For the release, capture latches and snares in Canadarm’s Latching End Effector were opened and the LEE was pulled away from Cygnus’ Power & Video Grapple Fixture. Release occurred on tine at 12:26 UTC while the complex was flying high above Bolivia, South America.
Canadarm2 was positioned at a standoff distance of 1.5 meters to Cygnus and the spacecraft recovered from Free Drift through planned abort command sent to the vehicle upon which Cygnus initiated a two-minute departure maneuver. This Abort Command is part of the nominal departure sequence for Cygnus and initiates the actual departure of the spacecraft.
Firing its reaction control system thrusters, Cygnus executed a pre-programmed posigrade maneuver to begin a slow departure. As part of this posigrade maneuver, Cygnus pulled out in front of the Space Station, departing the Keep Out Sphere within a few minutes of release.
The vehicle exited the Approach Ellipsoid just after 13 UTC, marking the end of integrated operations between the NASA Mission Control Center and Orbital’s Cygnus Mission Control Center in Dulles, Virginia.

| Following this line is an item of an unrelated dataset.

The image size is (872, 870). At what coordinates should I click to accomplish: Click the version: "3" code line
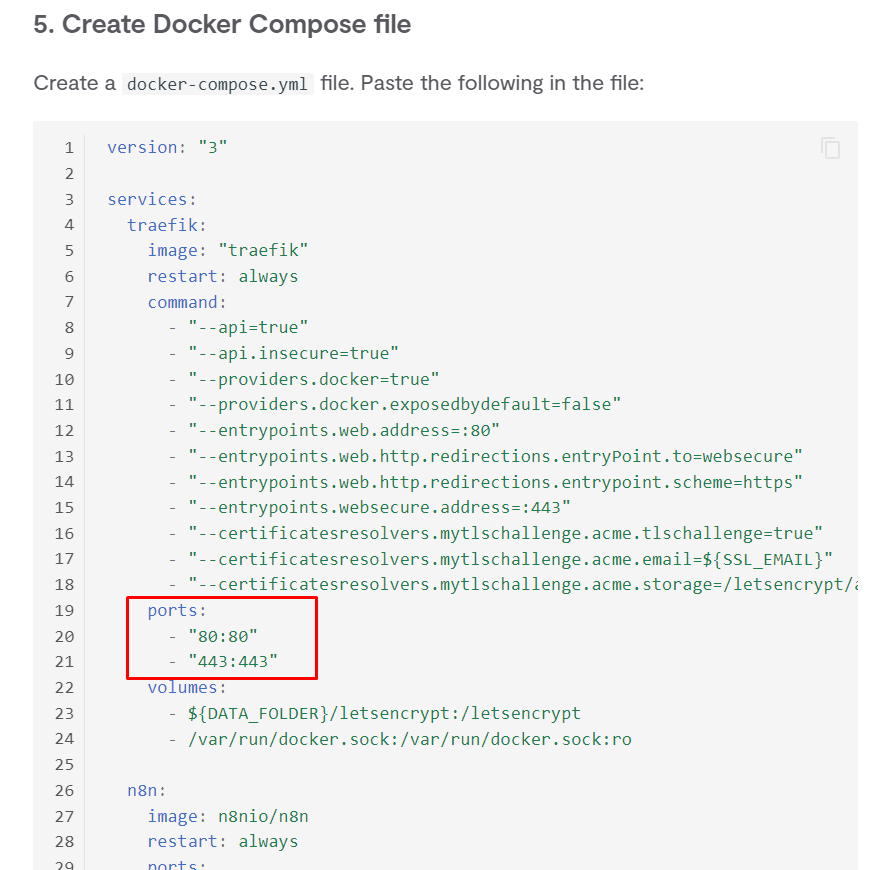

Dulles now has full authority over the spacecraft, controlling it throughout its final day in orbit that are filled with maneuvers and test objectives.
Once at a safe distance to ISS, Cygnus will conduct a pair of orbit-lowering maneuvers ahead of one final retrograde deorbit burn that will put the perigee well inside the dense layers of the atmosphere, enabling Cygnus to hit the discernible atmosphere at a pre-determined location over the Pacific Ocean. Re-Entry if set for Saturday with navigational warnings in place from 15 to 19 UTC.
The end of the OA-4 mission will come when the Cygnus spacecraft passes around 80 Kilometers in altitude where aerodynamic loads will build up to a destructive force and friction will incinerate much of the spacecraft and its contents before impacting in a remote stretch of the ocean.
With the completion of the OA-4 mission, Orbital ATK looks forward to the OA-6 mission – occurring out of sequence as OA-5 is set to be the first flight of Cygnus on the new Antares version this summer while OA-6 will again use the Atlas V rocket launched by ULA. The OA-6 spacecraft is finishing cargo loading operations and launch processing at the Kennedy Space Center at this time, targeting a launch on March 22 local time (March 23 UTC).